### Data excerpts
=== Begin Enclosure ===

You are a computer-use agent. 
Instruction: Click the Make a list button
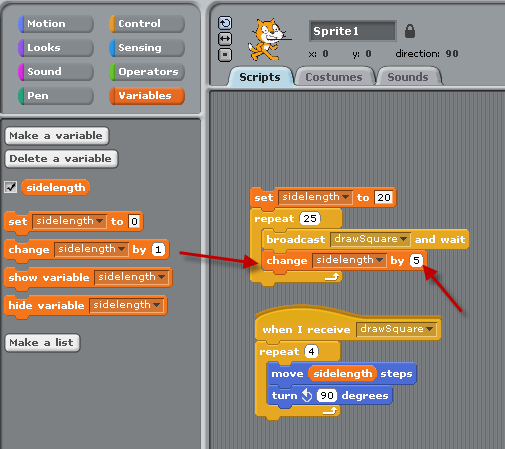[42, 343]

=== End Enclosure ===
=== Begin Enclosure ===

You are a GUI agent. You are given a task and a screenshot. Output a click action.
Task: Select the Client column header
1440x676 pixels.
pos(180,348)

=== End Enclosure ===
=== Begin Enclosure ===

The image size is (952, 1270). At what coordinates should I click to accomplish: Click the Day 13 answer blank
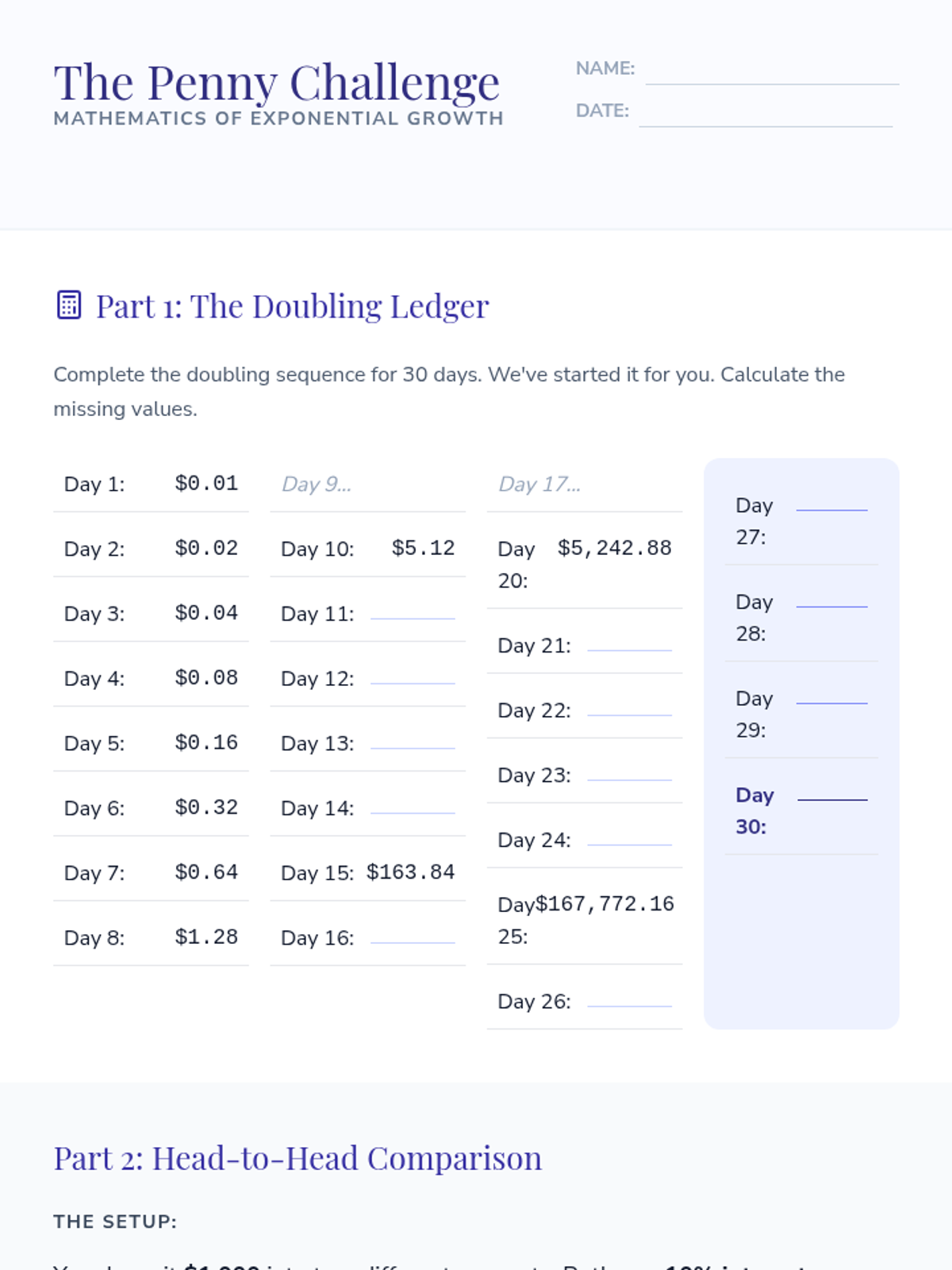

=== End Enclosure ===

### Problem to work on
Filter the records above for the string "agent" and copy each matching line.

### Solution to this task
You are a computer-use agent. 
You are a GUI agent. You are given a task and a screenshot. Output a click action.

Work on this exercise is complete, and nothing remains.